'Dalits fight back,' 'Dalit resurgence,' 'Dalit
politics will never be the same again,' 'Mumbai massacre a
watershed' -- headlines, news stories, comments in the wake of the
firing at the crowd in Mumbai. There was a little hiccup -- the
leaders of the 'Dalits' whom these publications had been building up
for years were thrashed by the 'Dalits' whose resurgence the same
press was celebrating! But the prophets of resurgence soon regained
their vigour.
That 'resurgence' which our press detected, the
'resurgence' it was celebrating, its prophecy -- 'things will never
be the same again'. How do that 'resurgence' and prophecy look two
months later?
There is a pattern to this. Two years ago the press
was full of analyses, 'resurgence of OBCs.' There is no talk of that
today -- Laloo Yadav having shown the uses to which that particular
resurgence was put, the resurgent Yadavs and the like having shown
in massacre after massacre what they will do to the other group, the
'Dalits', whose resurgence the press is hailing. Before that -- what
with killings in Punjab, in Kashmir, in Assam and the North-East --
the press was full of analyses proclaiming the resurgence of
'sub-nationalism', the 'coming into their own' of 'sub-national
groups'.

DATA SEGMENT
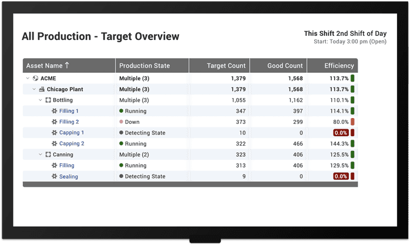The image size is (411, 246).
Task: Collapse the Bottling line chevron
Action: [x=41, y=100]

WHAT IS BEING ASKED
Reproduce the entire passage above about press talk of Dalit resurgence, word for word.

TASK OUTPUT
'Dalits fight back,' 'Dalit resurgence,' 'Dalit
politics will never be the same again,' 'Mumbai massacre a
watershed' -- headlines, news stories, comments in the wake of the
firing at the crowd in Mumbai. There was a little hiccup -- the
leaders of the 'Dalits' whom these publications had been building up
for years were thrashed by the 'Dalits' whose resurgence the same
press was celebrating! But the prophets of resurgence soon regained
their vigour.
That 'resurgence' which our press detected, the
'resurgence' it was celebrating, its prophecy -- 'things will never
be the same again'. How do that 'resurgence' and prophecy look two
months later?
There is a pattern to this. Two years ago the press
was full of analyses, 'resurgence of OBCs.' There is no talk of that
today -- Laloo Yadav having shown the uses to which that particular
resurgence was put, the resurgent Yadavs and the like having shown
in massacre after massacre what they will do to the other group, the
'Dalits', whose resurgence the press is hailing. Before that -- what
with killings in Punjab, in Kashmir, in Assam and the North-East --
the press was full of analyses proclaiming the resurgence of
'sub-nationalism', the 'coming into their own' of 'sub-national
groups'.